Director Waldemar Fast celebrates the 50th anniversary of Germany’s largest theme park with a turbo-charged animated coming-of-age story engineered around two lovable mouse mascots, Ed and Edda, who greet guests at the Europa-Park Resort.
Conceived as a classic “undermouse story”, Grand Prix Of Europe takes Zootropolis and the Mario Kart video games into a chop shop and emerges with a madcap motor racing adventure bolted together with bare-bones storytelling, solid vocal performances and considerable heart.
Fast’s picture spices up the traditional auto race format by devising “traps, tricks and treachery on the tracks” that drivers navigate to reach the chequered flag and advance in the competition.
Giant snowballs roll down mountains in the Swiss Alps and robotic tentacles emerge from the sea along the Italian coast to pummel cars into the asphalt.
Despite this choreographed carnage, on-screen violence is minimal and there are no visceral thrills for back seat drivers in the audience.
By the time the championship reaches London and racers are swerving to avoid a demonic red bus, which chomps unwary competitors with razor-sharp metal teeth, jeopardy has applied the handbrake.

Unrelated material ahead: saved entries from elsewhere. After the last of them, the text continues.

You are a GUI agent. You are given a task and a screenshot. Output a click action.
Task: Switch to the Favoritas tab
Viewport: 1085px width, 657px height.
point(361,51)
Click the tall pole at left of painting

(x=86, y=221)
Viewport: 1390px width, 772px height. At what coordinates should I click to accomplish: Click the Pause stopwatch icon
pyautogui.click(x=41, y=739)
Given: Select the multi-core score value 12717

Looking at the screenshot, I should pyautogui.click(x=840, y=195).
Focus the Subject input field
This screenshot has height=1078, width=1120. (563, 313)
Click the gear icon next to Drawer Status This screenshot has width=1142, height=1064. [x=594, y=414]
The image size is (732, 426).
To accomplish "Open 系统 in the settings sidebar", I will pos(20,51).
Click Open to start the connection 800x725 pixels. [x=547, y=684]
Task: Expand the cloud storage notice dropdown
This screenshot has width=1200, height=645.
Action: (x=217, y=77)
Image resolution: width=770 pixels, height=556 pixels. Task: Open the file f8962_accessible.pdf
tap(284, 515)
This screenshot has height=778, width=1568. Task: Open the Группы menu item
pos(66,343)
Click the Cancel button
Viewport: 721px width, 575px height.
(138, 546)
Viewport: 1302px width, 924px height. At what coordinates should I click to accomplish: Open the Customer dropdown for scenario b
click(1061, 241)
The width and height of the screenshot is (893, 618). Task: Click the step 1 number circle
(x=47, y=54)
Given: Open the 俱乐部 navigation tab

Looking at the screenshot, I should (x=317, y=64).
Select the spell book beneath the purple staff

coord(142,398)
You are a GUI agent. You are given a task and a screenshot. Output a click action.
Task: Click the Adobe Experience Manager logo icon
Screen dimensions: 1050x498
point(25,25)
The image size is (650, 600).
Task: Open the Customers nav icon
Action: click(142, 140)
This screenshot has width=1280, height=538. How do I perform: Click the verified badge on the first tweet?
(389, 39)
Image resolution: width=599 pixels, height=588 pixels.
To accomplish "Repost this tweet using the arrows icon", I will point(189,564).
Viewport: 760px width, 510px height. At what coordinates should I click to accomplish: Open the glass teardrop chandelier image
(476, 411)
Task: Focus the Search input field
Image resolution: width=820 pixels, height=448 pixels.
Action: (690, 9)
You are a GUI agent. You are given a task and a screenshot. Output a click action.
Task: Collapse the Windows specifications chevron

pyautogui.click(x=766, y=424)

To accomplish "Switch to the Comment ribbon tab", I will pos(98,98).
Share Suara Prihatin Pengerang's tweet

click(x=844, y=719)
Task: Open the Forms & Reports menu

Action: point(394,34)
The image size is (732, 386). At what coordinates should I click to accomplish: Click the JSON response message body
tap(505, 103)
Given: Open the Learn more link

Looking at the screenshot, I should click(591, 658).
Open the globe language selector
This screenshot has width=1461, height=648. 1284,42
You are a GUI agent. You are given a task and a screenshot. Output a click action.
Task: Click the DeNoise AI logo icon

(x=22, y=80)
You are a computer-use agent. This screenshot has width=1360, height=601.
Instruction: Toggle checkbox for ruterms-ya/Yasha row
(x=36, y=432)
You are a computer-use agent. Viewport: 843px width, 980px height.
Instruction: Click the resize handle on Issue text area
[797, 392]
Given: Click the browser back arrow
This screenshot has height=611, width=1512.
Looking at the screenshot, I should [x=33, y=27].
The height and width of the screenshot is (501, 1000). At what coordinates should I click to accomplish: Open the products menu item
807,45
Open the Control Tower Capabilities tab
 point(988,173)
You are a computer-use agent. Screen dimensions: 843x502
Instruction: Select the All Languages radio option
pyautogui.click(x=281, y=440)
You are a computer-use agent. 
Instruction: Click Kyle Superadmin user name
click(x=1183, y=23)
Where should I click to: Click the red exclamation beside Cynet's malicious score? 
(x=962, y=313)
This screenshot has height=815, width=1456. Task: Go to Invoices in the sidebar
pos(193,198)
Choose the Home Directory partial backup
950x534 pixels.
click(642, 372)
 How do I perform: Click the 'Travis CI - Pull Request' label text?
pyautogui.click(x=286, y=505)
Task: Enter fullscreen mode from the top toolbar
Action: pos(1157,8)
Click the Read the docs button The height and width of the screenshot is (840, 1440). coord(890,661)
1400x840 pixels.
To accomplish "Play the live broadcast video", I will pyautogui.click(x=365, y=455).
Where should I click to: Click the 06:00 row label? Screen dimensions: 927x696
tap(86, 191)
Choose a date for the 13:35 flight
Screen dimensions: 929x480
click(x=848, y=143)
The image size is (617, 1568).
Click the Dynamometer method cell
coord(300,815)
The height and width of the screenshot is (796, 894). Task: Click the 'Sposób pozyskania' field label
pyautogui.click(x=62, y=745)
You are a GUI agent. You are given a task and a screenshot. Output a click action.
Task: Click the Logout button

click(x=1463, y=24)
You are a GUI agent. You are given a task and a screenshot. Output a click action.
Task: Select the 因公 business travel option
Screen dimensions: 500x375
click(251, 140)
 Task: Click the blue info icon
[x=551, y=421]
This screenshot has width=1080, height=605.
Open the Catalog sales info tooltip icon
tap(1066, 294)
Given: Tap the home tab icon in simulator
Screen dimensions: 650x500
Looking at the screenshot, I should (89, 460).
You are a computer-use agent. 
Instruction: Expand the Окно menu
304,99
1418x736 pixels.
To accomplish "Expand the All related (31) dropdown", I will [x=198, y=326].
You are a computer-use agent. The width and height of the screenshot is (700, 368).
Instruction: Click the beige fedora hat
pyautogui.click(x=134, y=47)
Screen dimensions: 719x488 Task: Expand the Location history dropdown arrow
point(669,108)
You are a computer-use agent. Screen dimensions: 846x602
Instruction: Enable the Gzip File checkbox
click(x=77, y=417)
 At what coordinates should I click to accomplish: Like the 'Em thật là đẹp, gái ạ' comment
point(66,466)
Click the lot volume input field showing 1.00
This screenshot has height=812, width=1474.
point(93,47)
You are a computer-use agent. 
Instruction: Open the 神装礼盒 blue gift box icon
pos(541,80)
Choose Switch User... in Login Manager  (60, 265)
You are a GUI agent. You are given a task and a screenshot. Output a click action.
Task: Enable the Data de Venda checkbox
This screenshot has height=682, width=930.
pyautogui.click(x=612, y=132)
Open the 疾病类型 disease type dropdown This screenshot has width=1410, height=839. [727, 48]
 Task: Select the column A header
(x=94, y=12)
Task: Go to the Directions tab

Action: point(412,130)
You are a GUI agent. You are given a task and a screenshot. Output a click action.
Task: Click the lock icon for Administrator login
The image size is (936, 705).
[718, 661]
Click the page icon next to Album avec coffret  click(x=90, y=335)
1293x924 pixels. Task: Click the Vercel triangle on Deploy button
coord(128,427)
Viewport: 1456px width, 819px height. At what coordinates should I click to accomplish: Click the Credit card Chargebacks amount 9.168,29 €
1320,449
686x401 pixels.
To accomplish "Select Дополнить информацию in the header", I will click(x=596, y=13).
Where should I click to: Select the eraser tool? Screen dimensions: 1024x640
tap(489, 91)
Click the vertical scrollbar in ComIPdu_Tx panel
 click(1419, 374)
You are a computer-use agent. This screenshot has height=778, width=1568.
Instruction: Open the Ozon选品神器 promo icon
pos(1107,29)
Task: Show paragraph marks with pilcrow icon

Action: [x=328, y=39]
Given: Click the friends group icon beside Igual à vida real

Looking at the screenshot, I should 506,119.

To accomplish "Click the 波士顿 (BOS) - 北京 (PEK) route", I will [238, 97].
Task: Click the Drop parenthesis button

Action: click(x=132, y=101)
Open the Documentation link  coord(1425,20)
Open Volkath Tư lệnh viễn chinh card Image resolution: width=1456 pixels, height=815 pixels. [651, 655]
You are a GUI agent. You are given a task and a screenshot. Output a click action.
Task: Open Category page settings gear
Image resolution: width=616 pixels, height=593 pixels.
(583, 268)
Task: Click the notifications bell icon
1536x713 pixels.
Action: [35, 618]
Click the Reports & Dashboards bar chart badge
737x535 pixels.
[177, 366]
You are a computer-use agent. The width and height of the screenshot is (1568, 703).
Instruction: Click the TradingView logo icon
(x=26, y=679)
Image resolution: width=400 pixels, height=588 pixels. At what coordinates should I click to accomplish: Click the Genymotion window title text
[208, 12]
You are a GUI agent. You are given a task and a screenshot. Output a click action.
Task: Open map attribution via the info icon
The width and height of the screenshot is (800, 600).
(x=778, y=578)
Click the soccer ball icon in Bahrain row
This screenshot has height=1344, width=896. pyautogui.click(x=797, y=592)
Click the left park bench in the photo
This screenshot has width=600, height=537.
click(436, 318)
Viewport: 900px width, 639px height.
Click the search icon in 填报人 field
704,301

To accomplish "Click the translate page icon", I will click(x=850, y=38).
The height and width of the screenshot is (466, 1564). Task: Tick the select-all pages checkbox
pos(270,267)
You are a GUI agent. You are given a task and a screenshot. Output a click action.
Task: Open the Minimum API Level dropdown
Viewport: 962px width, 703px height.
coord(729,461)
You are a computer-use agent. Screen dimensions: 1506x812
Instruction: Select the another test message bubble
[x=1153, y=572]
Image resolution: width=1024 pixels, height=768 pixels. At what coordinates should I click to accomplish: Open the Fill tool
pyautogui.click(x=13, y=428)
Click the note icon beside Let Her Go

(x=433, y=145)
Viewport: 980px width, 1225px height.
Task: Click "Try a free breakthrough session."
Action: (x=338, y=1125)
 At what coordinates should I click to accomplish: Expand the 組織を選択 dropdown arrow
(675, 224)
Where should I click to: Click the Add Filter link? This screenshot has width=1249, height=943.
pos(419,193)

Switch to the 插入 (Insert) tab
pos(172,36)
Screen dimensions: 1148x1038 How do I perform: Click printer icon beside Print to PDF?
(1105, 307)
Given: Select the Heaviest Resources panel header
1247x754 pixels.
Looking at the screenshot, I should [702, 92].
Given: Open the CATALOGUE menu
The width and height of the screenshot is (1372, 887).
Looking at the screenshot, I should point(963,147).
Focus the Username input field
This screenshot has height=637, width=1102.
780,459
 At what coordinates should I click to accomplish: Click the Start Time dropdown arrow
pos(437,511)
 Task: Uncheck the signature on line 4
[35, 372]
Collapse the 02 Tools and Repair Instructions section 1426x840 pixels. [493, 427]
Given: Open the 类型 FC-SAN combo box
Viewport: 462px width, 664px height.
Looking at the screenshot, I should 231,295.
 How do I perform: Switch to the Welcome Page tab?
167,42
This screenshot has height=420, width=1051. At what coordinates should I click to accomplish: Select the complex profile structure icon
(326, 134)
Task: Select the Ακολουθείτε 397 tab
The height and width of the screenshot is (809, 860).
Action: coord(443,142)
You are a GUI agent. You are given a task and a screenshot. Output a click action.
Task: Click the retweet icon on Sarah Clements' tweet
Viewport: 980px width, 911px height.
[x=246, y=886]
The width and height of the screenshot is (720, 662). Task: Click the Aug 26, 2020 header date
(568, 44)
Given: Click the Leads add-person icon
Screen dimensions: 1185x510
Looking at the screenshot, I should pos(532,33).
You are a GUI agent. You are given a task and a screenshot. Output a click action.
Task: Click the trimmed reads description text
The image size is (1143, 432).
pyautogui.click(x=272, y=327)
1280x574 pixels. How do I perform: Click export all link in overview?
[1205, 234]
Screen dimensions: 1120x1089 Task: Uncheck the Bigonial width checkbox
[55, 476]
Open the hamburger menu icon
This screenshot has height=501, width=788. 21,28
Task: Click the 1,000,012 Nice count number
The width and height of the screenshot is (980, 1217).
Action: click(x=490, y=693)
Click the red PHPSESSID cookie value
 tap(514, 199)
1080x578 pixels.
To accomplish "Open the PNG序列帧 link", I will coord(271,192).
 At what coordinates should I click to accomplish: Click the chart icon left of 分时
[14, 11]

Heroine Edda’s character arc is linear. Thankfully, arrogant rodent counterpart Ed, who bullishly asserts that “great drivers don’t need help,” learns a heavy-handed life lesson about friendship to provide a modest return on our emotional investment.
Edda (voiced by Gemma Arterton) works alongside her widower father Erwin (Lenny Henry) in their struggling amusement park, secretly dreaming of racing in the high-stakes Grand Prix Of Europe like four-time champion Ed (Thomas Brodie-Sangster).
Erwin used to be a driver but since the death of his wife, he has lost his va-va-voom and there are debtors at the door, threatening to burn the family business to the ground unless he can settle the arrears within seven days.
To raise funds, Edda hand out flyers to the park at the launch of the 50th anniversary Grand Prix Of Europe masterminded by Cindy (Atwell again).
The excitable youngster takes a joyride in Ed’s car and the champion sprains his arm during the subsequent chase.
Injury means instant disqualification so Edda, who resembles Ed while wearing a helmet, proposes that she drives in the three elimination races in France, Switzerland and Italy against menacing raven Nachtkrabb (Colin McFarlane) and cheerful Scandinavian bear Magnus (David Menkin) while he recovers.
Grand Prix Of Europe zigzags merrily across the continent “like a kid dodging broccoli at dinner time”, contriving mild conflict between characters that can be neatly resolved on the streets of the English capital.
Rob Beckett provides mild comic relief as a motormouth parrot race commentator while supporting players like myopic fortune teller Rosa (Ayesha Antoine) are one-joke wonders.
Ironically, Fast’s film is comfortably stuck in second gear.